Beginner Rucking: The Smart Way to Start Weighted Walking
Rucking is a straightforward, effective way to build endurance, strength, and burn calories—all by carrying weight while you walk. But if you’re new to weighted walking, it’s vital to approach beginner rucking with caution, smart planning, and gradual progression.
What Is Rucking?
Rucking refers to walking with a weighted backpack or vest. Originally popular in military settings, it’s now a go-to fitness method for anyone looking to boost cardio and strength simultaneously, especially those who don’t enjoy running or high-impact workouts.
How to Start Rucking as a Beginner
- Choose the right weight: Start with about 10% of your bodyweight. For most beginners, this is between 10–20 lbs.
- Select your gear: If comfort and load balance top your priority list, consider using a weighted vest designed for rucking, like the Wolf Tactical Adjustable Weighted Vest. It helps distribute weight evenly and reduces strain on your shoulders.

- Start short and slow: Aim for 1–2 miles on your first few rucks. Walk at a conversational pace and focus on posture.
- Protect your feet: Wear comfortable, durable shoes. Blisters are common for beginners, so good socks are a must.
- Increase gradually: Add 5–10% more weight only after 2–3 weeks, and only if you’re pain-free.
Sample Beginner Rucking Progression
- Weeks 1–2: 1 mile, 10 lb pack or vest, 2 times/week
- Weeks 3–4: 1.5 miles, 12–15 lb, 2–3 times/week
- Weeks 5+: 2 miles, 15–20 lb, 2–3 times/week
Tracking Results and Staying Motivated
The best way to stay consistent is to track progress. Monitor your speed, distance, and how you feel after each ruck. To get the most out of your effort, see how many calories you’re burning per ruck—use this handy calculator for accurate numbers.

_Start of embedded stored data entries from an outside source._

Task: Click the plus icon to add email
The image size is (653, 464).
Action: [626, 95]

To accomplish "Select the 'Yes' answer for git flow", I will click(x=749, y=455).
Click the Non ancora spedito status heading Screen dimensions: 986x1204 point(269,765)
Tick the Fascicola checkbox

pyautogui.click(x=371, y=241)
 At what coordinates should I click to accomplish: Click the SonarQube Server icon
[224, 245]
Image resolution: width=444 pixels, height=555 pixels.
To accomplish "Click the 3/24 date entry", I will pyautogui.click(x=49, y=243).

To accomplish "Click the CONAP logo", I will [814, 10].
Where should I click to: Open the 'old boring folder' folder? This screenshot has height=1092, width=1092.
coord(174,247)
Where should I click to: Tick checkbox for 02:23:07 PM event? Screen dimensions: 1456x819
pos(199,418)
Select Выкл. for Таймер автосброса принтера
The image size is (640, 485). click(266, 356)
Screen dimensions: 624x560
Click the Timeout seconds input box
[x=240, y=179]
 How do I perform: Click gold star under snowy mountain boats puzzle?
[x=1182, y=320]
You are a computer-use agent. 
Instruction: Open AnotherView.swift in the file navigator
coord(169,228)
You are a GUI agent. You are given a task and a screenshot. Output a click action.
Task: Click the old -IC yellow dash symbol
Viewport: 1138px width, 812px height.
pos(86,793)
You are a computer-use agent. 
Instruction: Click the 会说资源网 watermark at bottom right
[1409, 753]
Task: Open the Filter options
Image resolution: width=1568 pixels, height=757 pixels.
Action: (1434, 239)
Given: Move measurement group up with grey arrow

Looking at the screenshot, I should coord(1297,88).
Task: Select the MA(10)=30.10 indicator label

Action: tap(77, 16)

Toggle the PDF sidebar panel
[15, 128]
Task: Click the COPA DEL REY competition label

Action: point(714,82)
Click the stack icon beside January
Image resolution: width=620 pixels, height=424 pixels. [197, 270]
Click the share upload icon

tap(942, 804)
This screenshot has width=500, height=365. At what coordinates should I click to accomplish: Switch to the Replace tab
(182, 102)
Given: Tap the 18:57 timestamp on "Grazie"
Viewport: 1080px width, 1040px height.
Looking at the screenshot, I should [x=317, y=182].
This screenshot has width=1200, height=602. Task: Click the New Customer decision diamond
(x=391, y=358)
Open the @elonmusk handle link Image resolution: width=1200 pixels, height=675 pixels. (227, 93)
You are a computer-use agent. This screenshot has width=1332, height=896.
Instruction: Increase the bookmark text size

Recommended Beginner Rucking Products
- Wolf Tactical Adjustable Weighted Vest – ideal for comfort, adjustability, and load balance.
- Looking for a pack? The GORUCK Rucker 4.0 20L is a favorite for durability and versatility.

Common Mistakes to Avoid
- Don’t go too heavy, too fast—you risk injury.
- Avoid ignoring any pain. Listen to your body.
- Never skip warm-ups or cooldowns. They matter!
Beginner rucking doesn’t have to be complicated. Focus on smart, steady progress and results will follow!